[Task goal]: Search the records below for the line containing "Open the Weather tile for Washington". Output that line and all later lines exactly; output nothing else.

--

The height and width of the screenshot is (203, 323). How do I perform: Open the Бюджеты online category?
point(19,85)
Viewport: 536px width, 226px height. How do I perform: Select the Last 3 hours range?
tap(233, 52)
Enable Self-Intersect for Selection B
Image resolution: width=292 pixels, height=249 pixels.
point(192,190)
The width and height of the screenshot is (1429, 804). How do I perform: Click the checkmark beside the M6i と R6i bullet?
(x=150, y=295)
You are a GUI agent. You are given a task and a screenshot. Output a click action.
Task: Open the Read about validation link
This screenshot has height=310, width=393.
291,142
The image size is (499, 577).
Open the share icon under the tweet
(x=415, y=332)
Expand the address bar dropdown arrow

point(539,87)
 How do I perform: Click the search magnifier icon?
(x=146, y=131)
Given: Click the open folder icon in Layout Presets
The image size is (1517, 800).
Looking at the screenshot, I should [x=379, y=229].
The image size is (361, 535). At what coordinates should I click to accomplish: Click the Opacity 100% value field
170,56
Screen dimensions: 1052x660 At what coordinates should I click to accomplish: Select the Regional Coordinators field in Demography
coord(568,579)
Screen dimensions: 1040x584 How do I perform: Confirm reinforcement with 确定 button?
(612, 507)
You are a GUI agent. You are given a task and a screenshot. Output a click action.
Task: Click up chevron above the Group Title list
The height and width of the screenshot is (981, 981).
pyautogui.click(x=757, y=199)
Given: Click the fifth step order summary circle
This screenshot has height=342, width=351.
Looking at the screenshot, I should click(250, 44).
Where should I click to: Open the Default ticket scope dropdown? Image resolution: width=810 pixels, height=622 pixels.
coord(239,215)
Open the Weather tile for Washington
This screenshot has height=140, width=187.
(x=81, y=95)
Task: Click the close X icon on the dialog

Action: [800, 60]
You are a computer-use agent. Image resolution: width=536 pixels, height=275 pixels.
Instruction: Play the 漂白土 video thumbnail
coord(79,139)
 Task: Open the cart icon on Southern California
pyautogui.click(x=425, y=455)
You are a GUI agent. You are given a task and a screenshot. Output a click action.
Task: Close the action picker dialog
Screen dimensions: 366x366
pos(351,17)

--

[Response area]:
Open the Weather tile for Washington
This screenshot has height=140, width=187.
(x=81, y=95)
Task: Click the close X icon on the dialog

Action: [800, 60]
You are a computer-use agent. Image resolution: width=536 pixels, height=275 pixels.
Instruction: Play the 漂白土 video thumbnail
coord(79,139)
 Task: Open the cart icon on Southern California
pyautogui.click(x=425, y=455)
You are a GUI agent. You are given a task and a screenshot. Output a click action.
Task: Close the action picker dialog
Screen dimensions: 366x366
pos(351,17)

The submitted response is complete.